> **Directions for this task**: Quote each of the items below word for word, leaving the pictures out of your answer.

Item position entries
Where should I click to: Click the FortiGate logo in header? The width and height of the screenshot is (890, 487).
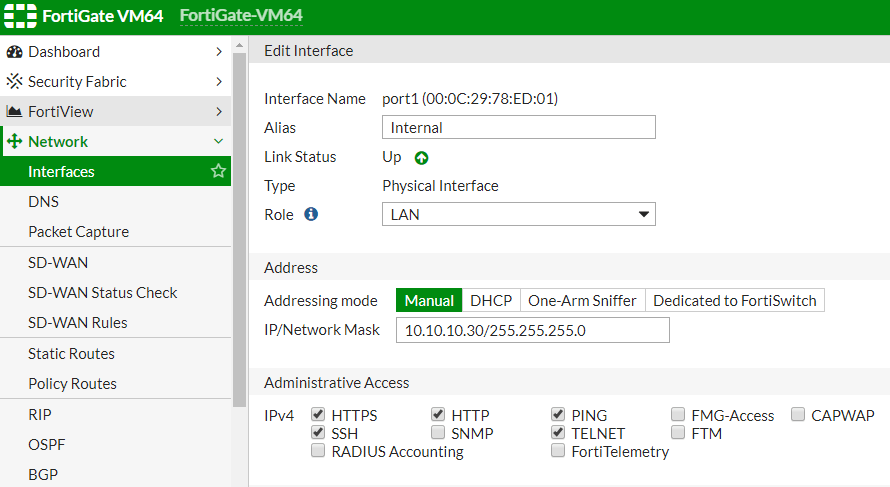[20, 16]
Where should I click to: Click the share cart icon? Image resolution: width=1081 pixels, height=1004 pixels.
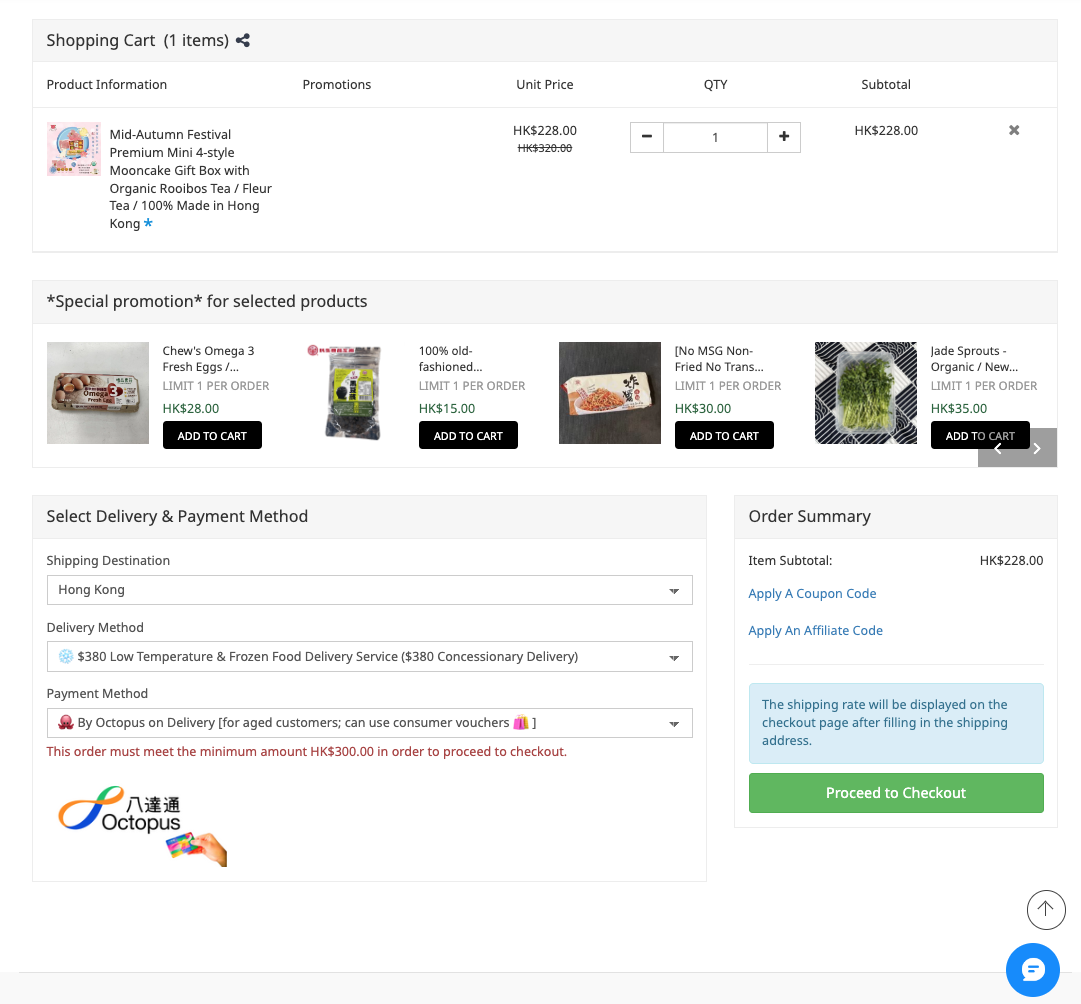tap(243, 41)
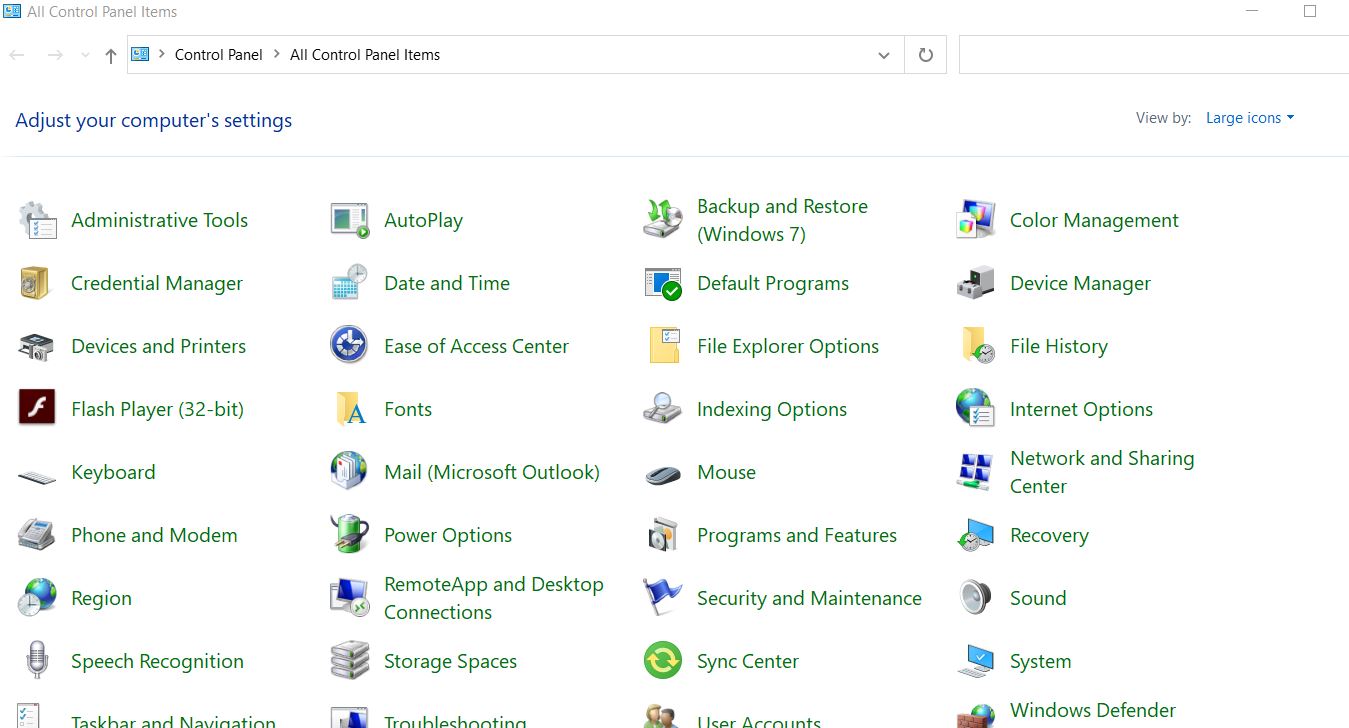Click the Sound speaker icon
This screenshot has width=1349, height=728.
point(975,598)
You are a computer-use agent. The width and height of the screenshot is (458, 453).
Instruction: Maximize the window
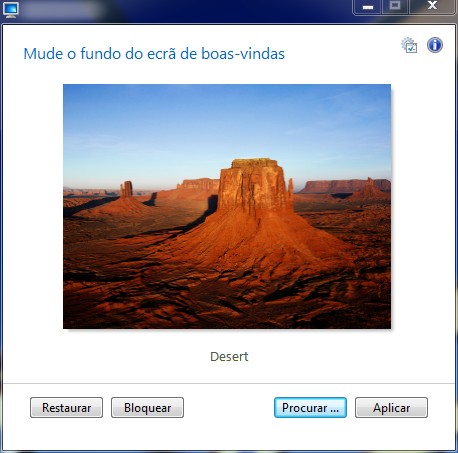[395, 6]
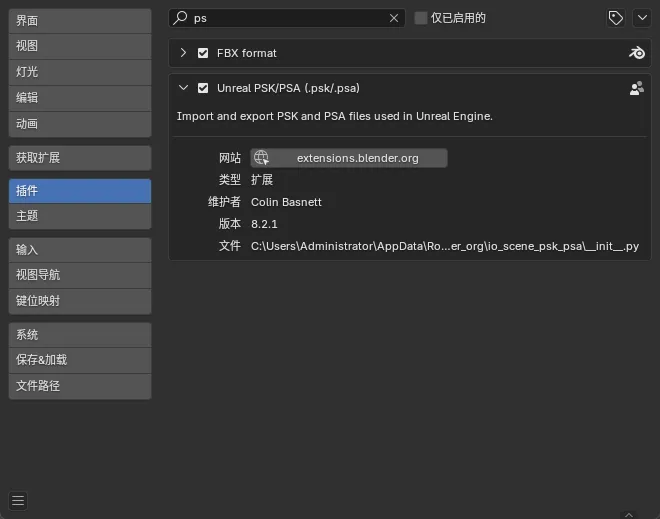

> **Task output**:
Where should I click to: Click the FortiGate logo in header? The width and height of the screenshot is (890, 487).
[20, 16]
Where should I click to: Click the share cart icon? Image resolution: width=1081 pixels, height=1004 pixels.
tap(243, 41)
Click the Sound speaker icon
This screenshot has width=1349, height=728.
point(975,598)
You are a computer-use agent. The width and height of the screenshot is (458, 453).
Instruction: Maximize the window
[395, 6]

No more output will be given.